──────── Source records

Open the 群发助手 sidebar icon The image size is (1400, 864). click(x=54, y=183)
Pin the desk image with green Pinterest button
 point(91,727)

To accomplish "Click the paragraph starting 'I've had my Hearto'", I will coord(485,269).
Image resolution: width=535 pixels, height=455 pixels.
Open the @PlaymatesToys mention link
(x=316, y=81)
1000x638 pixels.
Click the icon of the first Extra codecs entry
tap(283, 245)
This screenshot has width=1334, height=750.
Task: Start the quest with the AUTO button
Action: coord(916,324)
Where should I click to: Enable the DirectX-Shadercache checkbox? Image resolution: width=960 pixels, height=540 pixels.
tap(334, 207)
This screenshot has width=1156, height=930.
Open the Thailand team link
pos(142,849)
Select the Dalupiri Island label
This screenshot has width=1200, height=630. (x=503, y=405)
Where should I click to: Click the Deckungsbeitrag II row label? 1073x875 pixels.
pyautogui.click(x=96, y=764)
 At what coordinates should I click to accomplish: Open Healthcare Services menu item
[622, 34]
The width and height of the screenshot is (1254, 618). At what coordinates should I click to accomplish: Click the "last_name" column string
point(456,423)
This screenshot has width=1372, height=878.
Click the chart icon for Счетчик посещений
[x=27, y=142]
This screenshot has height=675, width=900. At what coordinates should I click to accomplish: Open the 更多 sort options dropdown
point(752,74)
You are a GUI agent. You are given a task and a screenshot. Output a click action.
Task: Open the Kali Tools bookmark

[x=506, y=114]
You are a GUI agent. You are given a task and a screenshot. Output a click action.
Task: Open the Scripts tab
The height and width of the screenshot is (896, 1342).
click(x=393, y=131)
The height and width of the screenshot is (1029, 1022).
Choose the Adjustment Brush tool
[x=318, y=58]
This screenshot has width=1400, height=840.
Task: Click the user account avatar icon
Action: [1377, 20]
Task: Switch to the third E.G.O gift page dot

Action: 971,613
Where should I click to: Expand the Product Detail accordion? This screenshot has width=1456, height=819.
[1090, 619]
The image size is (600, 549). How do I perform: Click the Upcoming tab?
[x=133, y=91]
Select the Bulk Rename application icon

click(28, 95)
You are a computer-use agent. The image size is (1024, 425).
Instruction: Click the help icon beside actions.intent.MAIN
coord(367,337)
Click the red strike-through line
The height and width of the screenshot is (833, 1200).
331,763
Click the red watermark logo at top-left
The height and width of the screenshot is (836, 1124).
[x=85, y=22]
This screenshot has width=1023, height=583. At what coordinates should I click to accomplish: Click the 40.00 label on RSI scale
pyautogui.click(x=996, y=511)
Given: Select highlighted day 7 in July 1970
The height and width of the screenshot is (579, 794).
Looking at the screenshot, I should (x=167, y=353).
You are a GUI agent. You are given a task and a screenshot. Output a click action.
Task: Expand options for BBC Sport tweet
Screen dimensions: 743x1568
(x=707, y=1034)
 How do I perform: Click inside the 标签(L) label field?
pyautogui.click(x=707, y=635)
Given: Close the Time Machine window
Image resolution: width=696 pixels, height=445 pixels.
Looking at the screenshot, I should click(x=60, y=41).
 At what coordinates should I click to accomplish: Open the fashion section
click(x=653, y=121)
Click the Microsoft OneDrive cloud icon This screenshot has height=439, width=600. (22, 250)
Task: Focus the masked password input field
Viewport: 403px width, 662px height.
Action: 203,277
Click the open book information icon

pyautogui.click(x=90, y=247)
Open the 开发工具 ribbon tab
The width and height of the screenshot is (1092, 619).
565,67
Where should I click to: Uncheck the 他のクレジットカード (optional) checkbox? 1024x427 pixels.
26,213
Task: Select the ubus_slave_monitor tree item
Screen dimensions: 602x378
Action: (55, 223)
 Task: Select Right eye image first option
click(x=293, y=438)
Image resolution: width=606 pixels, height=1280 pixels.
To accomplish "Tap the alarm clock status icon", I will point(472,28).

────────────────

Problem requirements - Copy every line of the records above exactly.

Exercise response -
Open the 群发助手 sidebar icon The image size is (1400, 864). click(x=54, y=183)
Pin the desk image with green Pinterest button
 point(91,727)

To accomplish "Click the paragraph starting 'I've had my Hearto'", I will coord(485,269).
Image resolution: width=535 pixels, height=455 pixels.
Open the @PlaymatesToys mention link
(x=316, y=81)
1000x638 pixels.
Click the icon of the first Extra codecs entry
tap(283, 245)
This screenshot has width=1334, height=750.
Task: Start the quest with the AUTO button
Action: coord(916,324)
Where should I click to: Enable the DirectX-Shadercache checkbox? Image resolution: width=960 pixels, height=540 pixels.
tap(334, 207)
This screenshot has width=1156, height=930.
Open the Thailand team link
pos(142,849)
Select the Dalupiri Island label
This screenshot has width=1200, height=630. (x=503, y=405)
Where should I click to: Click the Deckungsbeitrag II row label? 1073x875 pixels.
pyautogui.click(x=96, y=764)
 At what coordinates should I click to accomplish: Open Healthcare Services menu item
[622, 34]
The width and height of the screenshot is (1254, 618). At what coordinates should I click to accomplish: Click the "last_name" column string
point(456,423)
This screenshot has width=1372, height=878.
Click the chart icon for Счетчик посещений
[x=27, y=142]
This screenshot has height=675, width=900. At what coordinates should I click to accomplish: Open the 更多 sort options dropdown
point(752,74)
You are a GUI agent. You are given a task and a screenshot. Output a click action.
Task: Open the Kali Tools bookmark

[x=506, y=114]
You are a GUI agent. You are given a task and a screenshot. Output a click action.
Task: Open the Scripts tab
The height and width of the screenshot is (896, 1342).
click(x=393, y=131)
The height and width of the screenshot is (1029, 1022).
Choose the Adjustment Brush tool
[x=318, y=58]
This screenshot has width=1400, height=840.
Task: Click the user account avatar icon
Action: [1377, 20]
Task: Switch to the third E.G.O gift page dot

Action: 971,613
Where should I click to: Expand the Product Detail accordion? This screenshot has width=1456, height=819.
[1090, 619]
The image size is (600, 549). How do I perform: Click the Upcoming tab?
[x=133, y=91]
Select the Bulk Rename application icon

click(28, 95)
You are a computer-use agent. The image size is (1024, 425).
Instruction: Click the help icon beside actions.intent.MAIN
coord(367,337)
Click the red strike-through line
The height and width of the screenshot is (833, 1200).
331,763
Click the red watermark logo at top-left
The height and width of the screenshot is (836, 1124).
[x=85, y=22]
This screenshot has width=1023, height=583. At what coordinates should I click to accomplish: Click the 40.00 label on RSI scale
pyautogui.click(x=996, y=511)
Given: Select highlighted day 7 in July 1970
The height and width of the screenshot is (579, 794).
Looking at the screenshot, I should (x=167, y=353).
You are a GUI agent. You are given a task and a screenshot. Output a click action.
Task: Expand options for BBC Sport tweet
Screen dimensions: 743x1568
(x=707, y=1034)
 How do I perform: Click inside the 标签(L) label field?
pyautogui.click(x=707, y=635)
Given: Close the Time Machine window
Image resolution: width=696 pixels, height=445 pixels.
Looking at the screenshot, I should click(x=60, y=41).
 At what coordinates should I click to accomplish: Open the fashion section
click(x=653, y=121)
Click the Microsoft OneDrive cloud icon This screenshot has height=439, width=600. (22, 250)
Task: Focus the masked password input field
Viewport: 403px width, 662px height.
Action: 203,277
Click the open book information icon

pyautogui.click(x=90, y=247)
Open the 开发工具 ribbon tab
The width and height of the screenshot is (1092, 619).
565,67
Where should I click to: Uncheck the 他のクレジットカード (optional) checkbox? 1024x427 pixels.
26,213
Task: Select the ubus_slave_monitor tree item
Screen dimensions: 602x378
Action: (55, 223)
 Task: Select Right eye image first option
click(x=293, y=438)
Image resolution: width=606 pixels, height=1280 pixels.
To accomplish "Tap the alarm clock status icon", I will point(472,28).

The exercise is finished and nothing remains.